Summary
In this project, I try to detect topics among Quora questions through unsupervised Natural Language Processing machine learning methods. Using textual data from more than 10 000 questions, I implement a Latent Dirichlet Allocation model and fit it to the pre-processed questions. After tuning the model for the optimal number of topics (n=20), the final t-sne projected topics can be visualized below in a 2-dimensional space, together with the distriubtion of words representing them.
Quora questions topics from the optimal coherence LDA model (n=20, t-SNE projection)
Introduction
Quora, Quora, Quora… what is it, anyway?
To put it simply, Quora is a place to gain and share knowledge—about anything. It’s a platform to ask-or answer questions and connect with people who contribute unique insights.
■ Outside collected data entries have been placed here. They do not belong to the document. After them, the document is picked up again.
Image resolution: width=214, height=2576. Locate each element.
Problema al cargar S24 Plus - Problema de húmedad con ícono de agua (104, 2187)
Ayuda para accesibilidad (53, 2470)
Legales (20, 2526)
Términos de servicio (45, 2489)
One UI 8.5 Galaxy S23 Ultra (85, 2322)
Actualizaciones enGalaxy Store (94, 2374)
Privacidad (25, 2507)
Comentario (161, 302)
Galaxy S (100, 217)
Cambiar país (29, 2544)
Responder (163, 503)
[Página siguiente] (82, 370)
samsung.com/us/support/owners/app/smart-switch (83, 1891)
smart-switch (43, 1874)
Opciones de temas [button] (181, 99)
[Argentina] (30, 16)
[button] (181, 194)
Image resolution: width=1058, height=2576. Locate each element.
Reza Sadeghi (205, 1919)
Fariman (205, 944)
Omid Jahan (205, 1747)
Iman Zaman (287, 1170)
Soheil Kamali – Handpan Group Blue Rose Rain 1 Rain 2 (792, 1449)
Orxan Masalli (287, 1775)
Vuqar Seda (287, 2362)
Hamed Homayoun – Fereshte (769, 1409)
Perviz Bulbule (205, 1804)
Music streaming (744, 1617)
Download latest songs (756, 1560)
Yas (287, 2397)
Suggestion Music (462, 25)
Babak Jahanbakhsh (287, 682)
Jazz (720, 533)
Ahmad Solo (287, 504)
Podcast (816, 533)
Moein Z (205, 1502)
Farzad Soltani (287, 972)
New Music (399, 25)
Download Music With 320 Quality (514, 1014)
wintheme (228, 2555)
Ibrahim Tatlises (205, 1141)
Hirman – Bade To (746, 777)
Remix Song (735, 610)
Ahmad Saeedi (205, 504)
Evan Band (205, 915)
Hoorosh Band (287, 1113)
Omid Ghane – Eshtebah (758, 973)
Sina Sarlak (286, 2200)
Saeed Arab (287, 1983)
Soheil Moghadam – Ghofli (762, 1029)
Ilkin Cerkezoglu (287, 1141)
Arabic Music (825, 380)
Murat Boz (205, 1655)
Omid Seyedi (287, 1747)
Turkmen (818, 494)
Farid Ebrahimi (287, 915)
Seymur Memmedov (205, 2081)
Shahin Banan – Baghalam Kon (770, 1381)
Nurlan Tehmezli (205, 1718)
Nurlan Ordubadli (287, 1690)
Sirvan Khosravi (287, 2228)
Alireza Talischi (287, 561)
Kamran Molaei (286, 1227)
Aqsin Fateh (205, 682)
This platform empowers people to learn from each other and to better understand themselves and the world. Based on today’s (2022.04.29) Alexa audience metrics, Quora ranks #65 in global internet traffic and engagement over the past 90 days. As such, it is an invaluable source of information to understand what people worldwide are questioning themselves and others about.
In this project, the aim was to understand exactly this: what people worldwide are questioning themselves and others about? Using a Natural Language Processing (NLP) and machine learning approach, I try to detect what topics can be extracted from questions from Quora users.
Exploratory Data Analysis
The quora dataset used for this analysis can be found here. Each row of this dataset is a unique questions retrieved from Quora, represetend with a unique id (qid
) and the question textual data (question_text
). The dataset contains a total of 375806 questions. Provided below is a glimpse of the first 10 questions in the dataset:
# Loading the data
quora = pd.read_csv('./gdrive/MyDrive/test.csv.zip')
quora.head(10)
index | qid | question_text |
---|---|---|
0 | 0000163e3ea7c7a74cd7 | Why do so many women become so rude and arrogant when they get just a little bit of wealth and power? |
1 | 00002bd4fb5d505b9161 | When should I apply for RV college of engineering and BMS college of engineering? Should I wait for the COMEDK result or am I supposed to apply before the result? |
2 | 00007756b4a147d2b0b3 | What is it really like to be a nurse practitioner? |
3 | 000086e4b7e1c7146103 | Who are entrepreneurs? |
4 | 0000c4c3fbe8785a3090 | Is education really making good people nowadays? |
5 | 000101884c19f3515c1a | How do you train a pigeon to send messages? |
6 | 00010f62537781f44a47 | What is the currency in Langkawi? |
7 | 00012afbd27452239059 | What is the future for Pandora, can the business reduce its debt? |
8 | 00014894849d00ba98a9 | My voice range is A2-C5. My chest voice goes up to F4. Included sample in my higher chest range. What is my voice type? |
9 | 000156468431f09b3cae | How much does a tutor earn in Bangalore? |
Text pre-processing
Tokenization and stopwords removal
Tokenization is the first step in any NLP pipeline. It describes the process of breaking a stream of textual data into words, terms, sentences, symbols, or some other meaningful elements called tokens-the building blocks of Natural Language.. A lot of open-source tools are available to perform the tokenization process. Here we use the gensim
python library to tokenize the Quora questions textual data.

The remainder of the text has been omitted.